Directive 1
Answer these questions from the text on the Greek Islands dinner and the Burning Man festival:
(a) Where did the group eat dinner the previous night?
(b) How many people does the festival draw?
(c) Where is the festival held each year?
Directive 2
From the records, copy the lines verbatim, starting with the line that contains "Given: Switch to the Statistics tab" and going on through the line that contains "click(41, 154)". Omit the pictures from your copy.

Text extract
---------------
Behind the scenes at the museum. We went for dinner at Greek Islands the previous night, a local Indy restaurant which seems to operate off this philosophy:
There is no problem that endless starters, flaming cheese and belly dancing cannot solve.
The place is small, raucous and, hand to God, serves cheese which is actually on fire as a starter. We were there with a group of roleplaying writers, including the venerable Professor McGlothlin, responsible for some of the best Mutants and Masterminds scenarios ever written, the young, massively enthusiastic creative team behind Champions Live Action and the staff of Indie Press Revolution. They were a fascinating, diverse bunch of people and at one point the conversation turned to the Burning Man festival, that happens near several people’s homes.
But not too near.
Burning Man is a festival that takes place once a year. It’s 50,000 strong and takes place every year in the desert outside Black Rock, Nevada. People are allowed to bring whatever they will need for the duration of the festival, including food and…that’s it. It’s designed to be an experiment in community and self reliance as much as art, to the point where people have to pay to leave the city to pick up anything they forgot. The city is the art and the art is the city and both are notional, ideas held together for as long as it takes for them to be communicated to whoever wants to see them.
---------------
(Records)
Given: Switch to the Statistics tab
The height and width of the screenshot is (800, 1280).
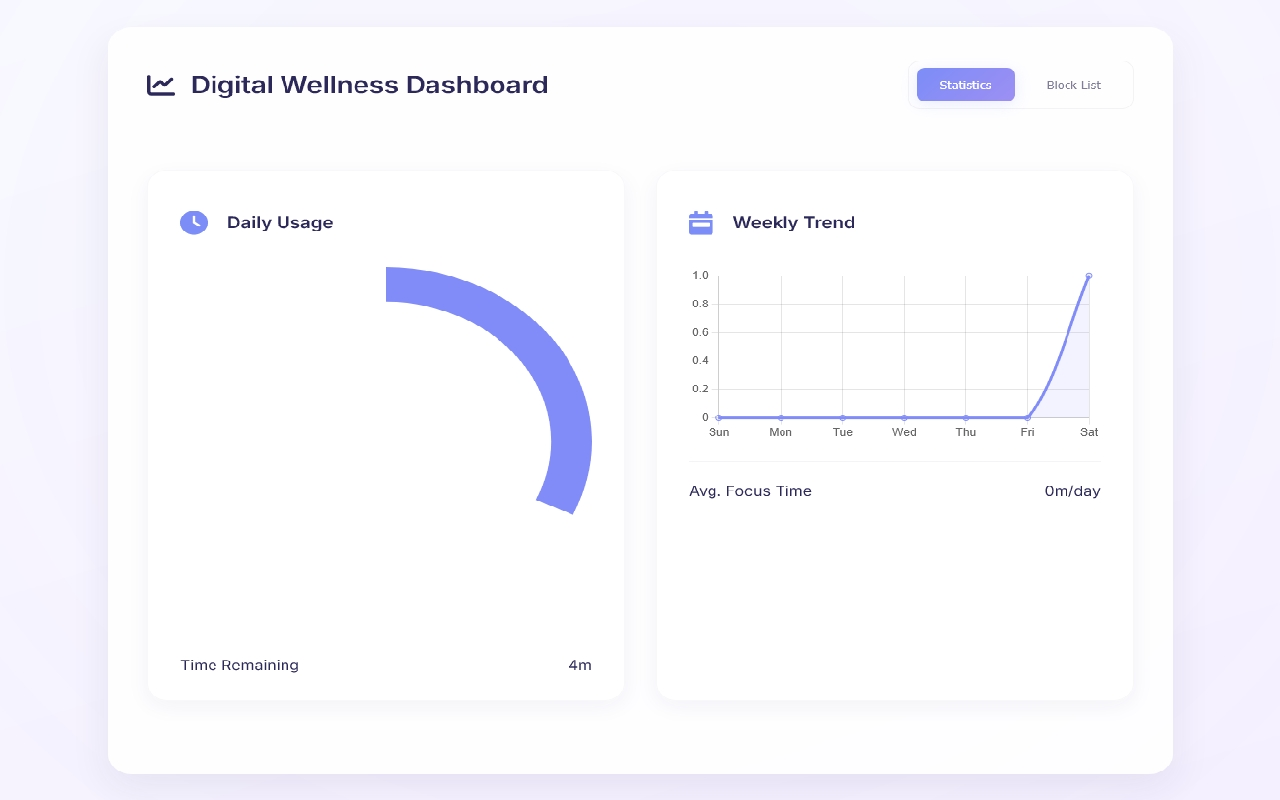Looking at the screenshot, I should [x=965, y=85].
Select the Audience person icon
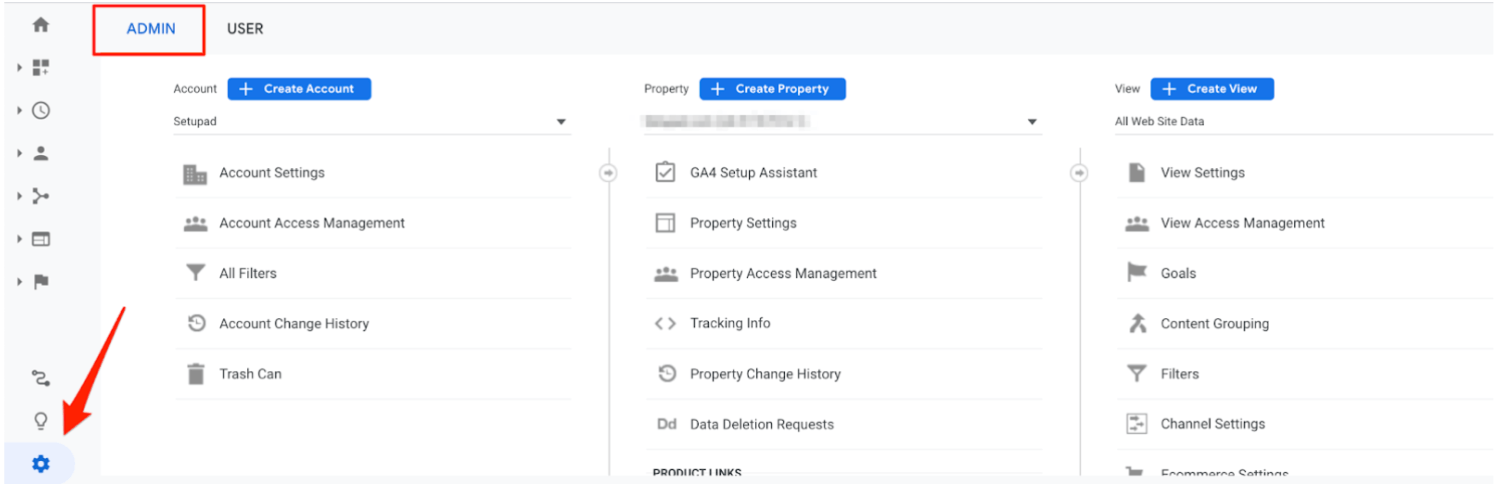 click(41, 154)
---------------
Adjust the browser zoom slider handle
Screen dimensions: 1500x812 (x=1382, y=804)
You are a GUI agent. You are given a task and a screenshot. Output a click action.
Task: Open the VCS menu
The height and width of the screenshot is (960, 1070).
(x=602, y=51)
---------------
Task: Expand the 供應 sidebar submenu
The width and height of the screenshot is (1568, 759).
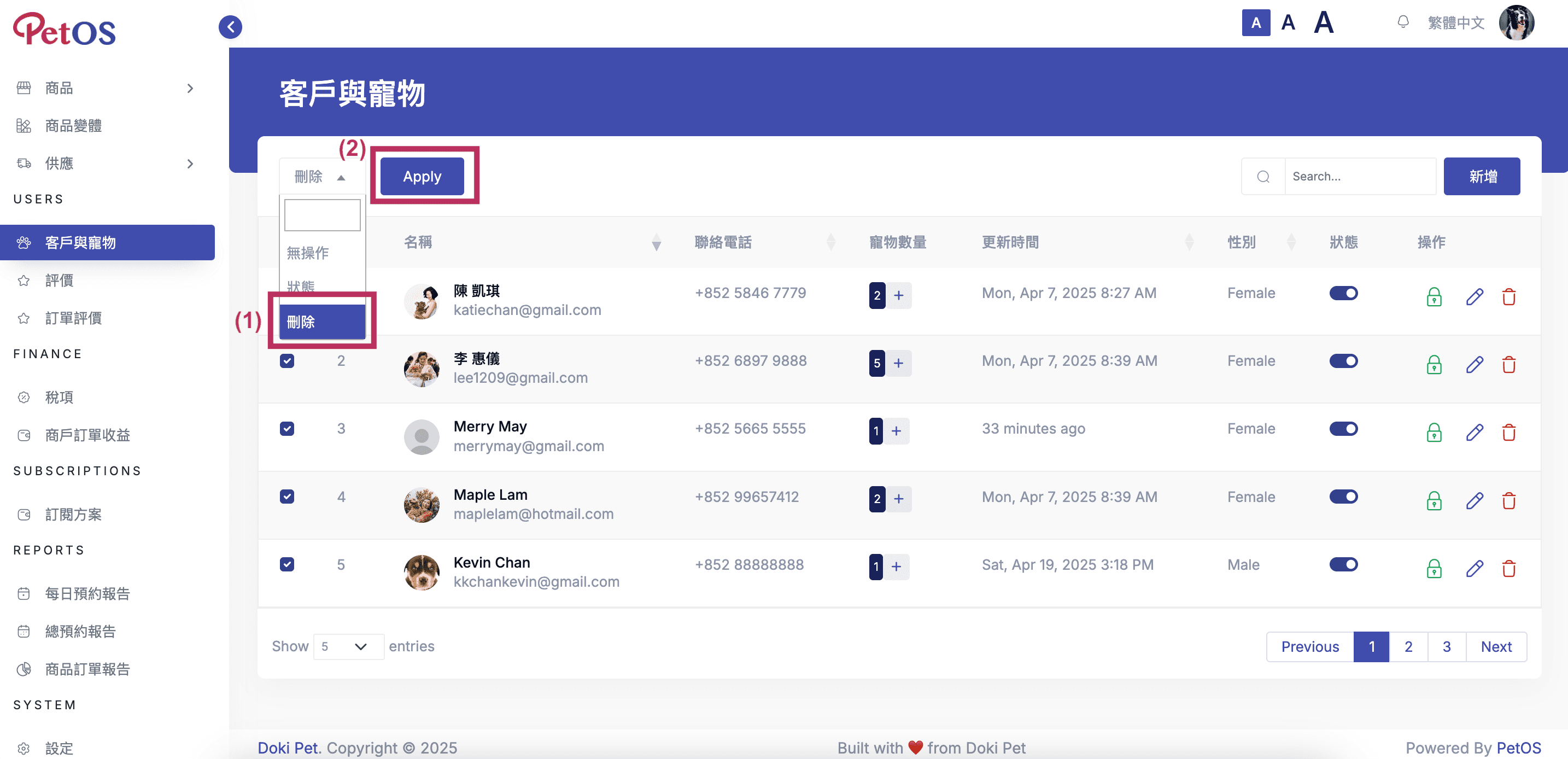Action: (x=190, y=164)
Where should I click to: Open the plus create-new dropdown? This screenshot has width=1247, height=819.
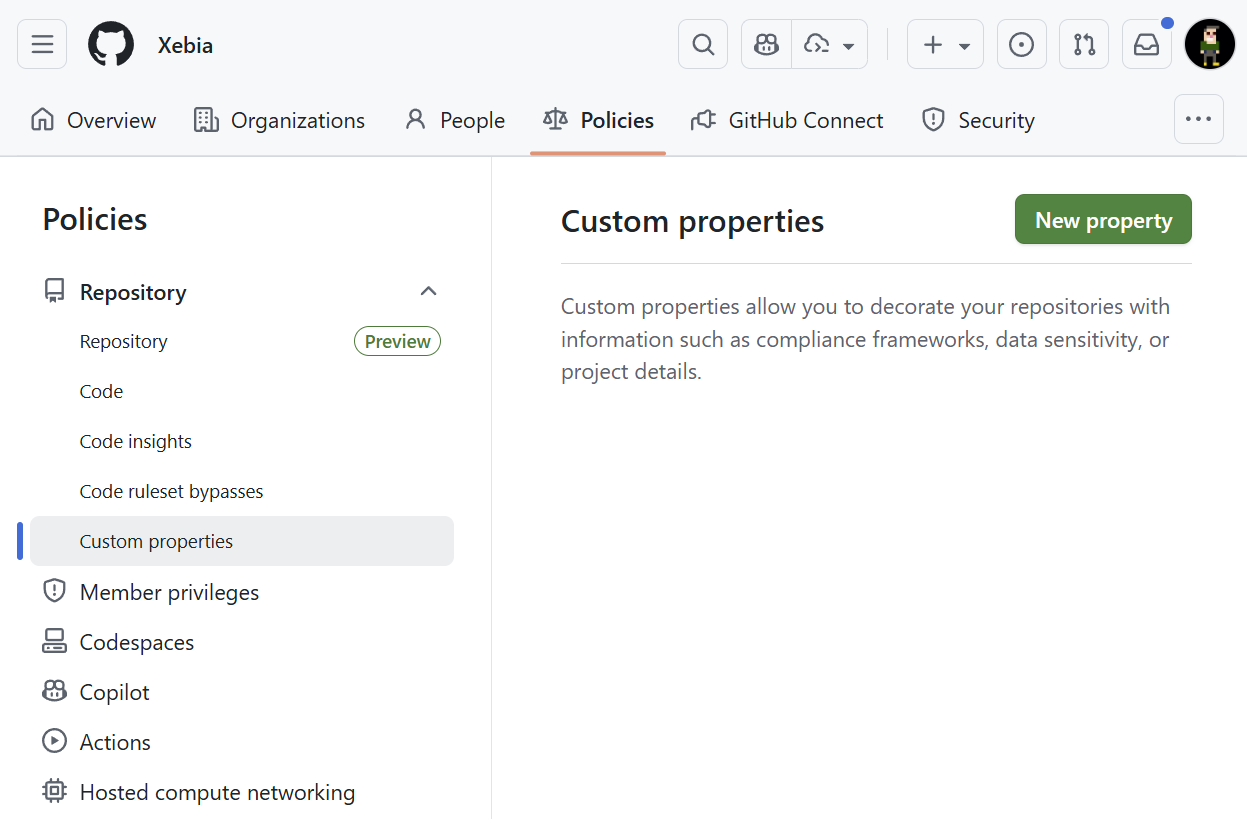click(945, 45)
---------------
Full solution 1
(a) At Greek Islands, a local Indy restaurant.
(b) 50,000.
(c) In the desert outside Black Rock, Nevada.

Full solution 2
Given: Switch to the Statistics tab
The height and width of the screenshot is (800, 1280).
Looking at the screenshot, I should [x=965, y=85].
Select the Audience person icon
 click(41, 154)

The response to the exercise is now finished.